Post-workshop question: How to quantify projected data growth

In response to a question from her supervisor, a recent workshop participant asked how to guesstimate the amount – in numbers – of data she would need to store per week.

An illustration of the “rapid growth rate of data with storage growth trends following” captured from xzbackup.com

My reply was that it’s hard to estimate amounts of new material you might need to store in the future until you decide what you’re preserving. Selection is the unsung hero, in my POV, of any kind of preservation. We simply must decide what we are willing and able to keep. But where to start?

An inventory of what you’re currently responsible for is widely recommended and very helpful. After that, it will be useful to note exactly what in your inventory is most at risk. Data accumulation rates that will matter most to administrators will depend on what you decide you must preserve at full bit-level and what can live happily, for at least some time, in basic offline and (don’t forget this part!) geographically distributed storage locations.

Here’s an example of this decision making principle from my world:
Most of the material that my library has digitized, I’m comfortable NOT assigning to the queue for bit-level preservation. There are only a few objects that I digitized because the media they were on was so out of date that it was inaccessible or the originals were too fragile. These things that were truly digitized to preserve their current state AND intellectual value are a higher bit-level preservation concern for me, but they are also in a minority of my digital holdings right now.

Paper material like yearbooks, honors theses, faculty meeting minutes and the student newspaper are all really useful as searchable digital objects, and I want to protect the investment we made in scanning (some outsourced, some not), but I have all the originals and will not be discarding them so I’m not concerned with moving the digital versions into a preservation system right away. Those things will be just fine in an offline storage location until we decide if we want to pay extra just to protect that initial investment. Some born-digital documents that are worth keeping digitally (due to importance of content AND value of keeping in keyword searchable format), stay that way. But a lot of the messages that are important to keep (e.g., brief meeting records and emails from administrators about policy changes) do not have attributes that make them worth keeping digitally, so I print them.

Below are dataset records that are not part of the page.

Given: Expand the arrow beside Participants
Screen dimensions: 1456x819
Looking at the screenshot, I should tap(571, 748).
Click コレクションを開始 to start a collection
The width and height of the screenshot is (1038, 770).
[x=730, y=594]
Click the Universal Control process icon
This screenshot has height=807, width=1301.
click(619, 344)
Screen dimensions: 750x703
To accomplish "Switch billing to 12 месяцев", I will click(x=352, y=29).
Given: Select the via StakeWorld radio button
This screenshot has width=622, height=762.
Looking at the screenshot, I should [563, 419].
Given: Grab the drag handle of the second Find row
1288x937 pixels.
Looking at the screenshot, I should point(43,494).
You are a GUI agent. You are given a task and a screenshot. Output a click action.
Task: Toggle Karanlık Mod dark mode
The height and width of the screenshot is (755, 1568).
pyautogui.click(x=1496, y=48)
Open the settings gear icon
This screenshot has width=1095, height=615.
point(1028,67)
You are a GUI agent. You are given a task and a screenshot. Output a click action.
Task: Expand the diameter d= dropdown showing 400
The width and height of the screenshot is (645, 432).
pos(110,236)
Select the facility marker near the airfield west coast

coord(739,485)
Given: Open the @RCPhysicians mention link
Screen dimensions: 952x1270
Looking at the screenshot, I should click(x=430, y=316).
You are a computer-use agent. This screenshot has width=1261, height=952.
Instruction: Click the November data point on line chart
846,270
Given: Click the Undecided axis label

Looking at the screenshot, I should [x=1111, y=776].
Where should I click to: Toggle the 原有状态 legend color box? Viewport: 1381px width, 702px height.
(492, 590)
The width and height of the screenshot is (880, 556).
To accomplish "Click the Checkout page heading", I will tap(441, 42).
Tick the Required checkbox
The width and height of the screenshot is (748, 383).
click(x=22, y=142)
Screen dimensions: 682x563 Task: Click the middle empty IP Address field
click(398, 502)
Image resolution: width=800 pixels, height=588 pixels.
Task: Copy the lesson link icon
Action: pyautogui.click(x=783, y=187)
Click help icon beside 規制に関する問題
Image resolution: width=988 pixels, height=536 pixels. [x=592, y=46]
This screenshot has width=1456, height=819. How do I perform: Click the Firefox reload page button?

On the other hand, my campus has over a decade worth of digital-only campus photographs, all in jpg, and our new content management system allows individual departments and organizations to post their own photos to their own pages. Those things are unique and being created by people who couldn’t care less about high-res formats because they’re just out there doing their jobs and trying to attract people to our school or showcase their achievements. Additionally, our major events (commencement, several all-campus convocations and colloquia, and our sporting events) are now only being captured live and streamed through a subscription service. I have decided that these born-digital media are more at risk both because of how they are created and by the lack of consistent metadata they are being created with. Therefore, they’re higher up in my queue for prioritizing preservation actions that include enhancing metadata and monitoring format migration needs in an automated environment.

Note that they are also not “library” materials, so they’re going into my this-is-a-common-good-and-therefore-a-shared-cost-responsibility argument 😉

I use the word “queue” because we have no subscription to an automated bit-level system yet. But by separating things out in this way, I have a smaller amount of somewhat-regularly-added-to types of content I can guesstimate based on past collection practices. I had success in getting on a regular transfer schedule of the streamed media because IT is in charge of monitoring that service, and they are now giving me an annual deposit of everything that was streamed the previous year. I’ve got a tougher chore with people posting things to their own web pages. However, IT is trying to communicate the value of using Flikr accounts to manage these files, and if people do start following that advice, I’ll be able to quantify that data because IT passes out logins to our campus Flikr subscription. That way I’ll get a glimpse of what people are doing and can start educational outreach with those dept/orgs about improving their creation and description practices.

Frankly, people who are doing their own thing outside of campus-related programs/services are, in my opinion, on their own. It sounds harsh to say it that way, but I can’t save what I don’t know exists and don’t have access to!